I have been struggling with this question for a few months now. I think most moms, whether stay at home or working, have this question cross their mind at some point in their parenting career. Stay at home moms might like the idea of some "personal" time at work and a sense of personal and professional accomplishment. On the other hand, working moms are constantly trying to keep a balance between work and career, often battling guilt from not being with their kids.
I don't mean for this to be a debate of any kind. In fact, I could debate both sides damn well. There are such benefits to working AND staying at home. Because I am in the midst of making some decisions about my career and family, I just wanted this to be a place where I could candidly document what I am going through. My hope is that in this process, I will somehow come to some sort of peace with my decision...whatever that may be.

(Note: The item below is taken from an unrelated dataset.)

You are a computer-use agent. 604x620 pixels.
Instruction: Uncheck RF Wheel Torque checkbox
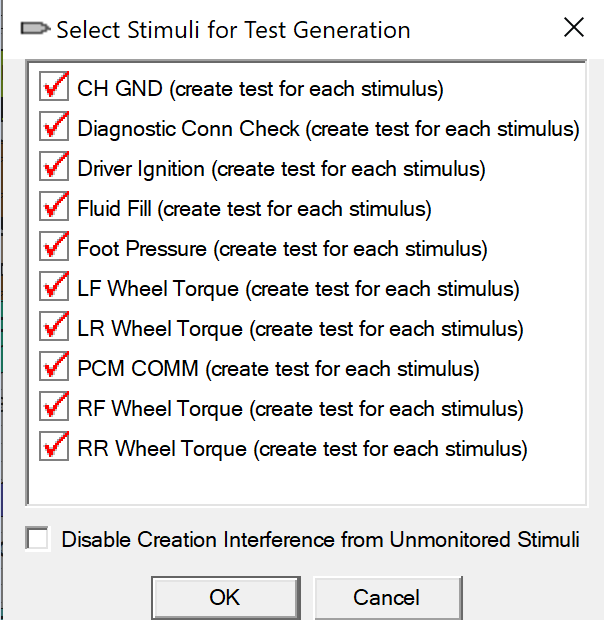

When I was pregnant and went out on maternity leave, the question of not coming back to my job was well, not even a question! I love my school and it's a pretty good gig. Additionally, all I could think about was how I was going to survive handling TWO kids at home for FIVE MONTHS without jumping out my bedroom window. But if you have read my previous blogs, I have changed my tune a little since my son arrived. Having this time together with them both has made me appreciate them immensely. I love seeing Brooke interact with Will and I have loved seeing her grow and mature this summer. Likewise, Little Buddy is changing everyday---getting cuter and doing all of those cute baby things. I was also able to put him on a schedule and stabilize his sleeping and eating habits--something I didn't really didn't get a chance to do with Brooke. Staying at home has definitely made me more in control of every aspect of my kids lives (what they eat, their activities, etc). Which I like since I am mildly control freak'ish.

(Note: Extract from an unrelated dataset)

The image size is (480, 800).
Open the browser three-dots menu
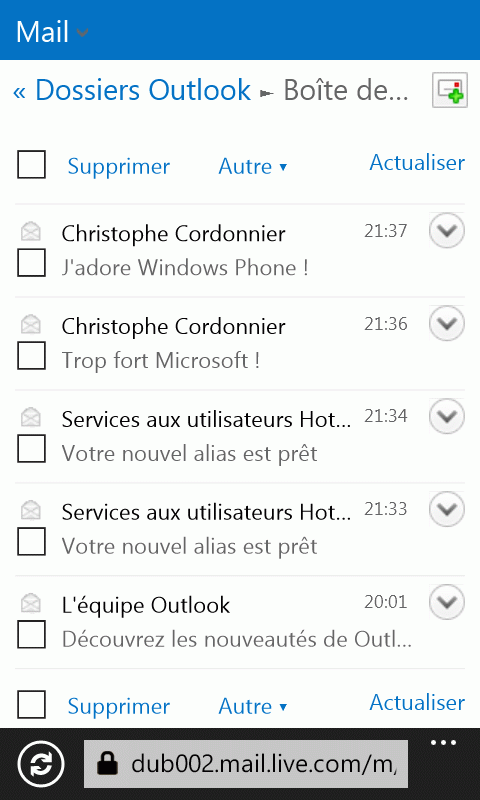[443, 743]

As I end my last week before I technically plan to go back to work, I find myself questioning my decision to go back. One of the feelings that I have trouble with is guilt. In Brooke's first year, I remember every time she got sick and I couldn't go to work, I was overcome by horrible guilt. Guilt for not being able do my job 100%. Guilt about being a "slacker," not being there for my team of coworkers. Seems silly, I know! In the last couple of years I have gotten MUCH, MUCH better at letting go of these feelings and just concentrating on where I needed to be, which was be with my sick kids, of course! Work can wait! In fact, I had a parent get fairly annoyed with me for not attending a meeting a week and a half after Will's birth. He was still in the NICU but she wondered if I could just escape for a couple of hours to attend. Two years ago I probably would have gone to the meeting!! But my years have made me wiser and I didn't even feel one ounce of guilt for being with Will instead of that meeting!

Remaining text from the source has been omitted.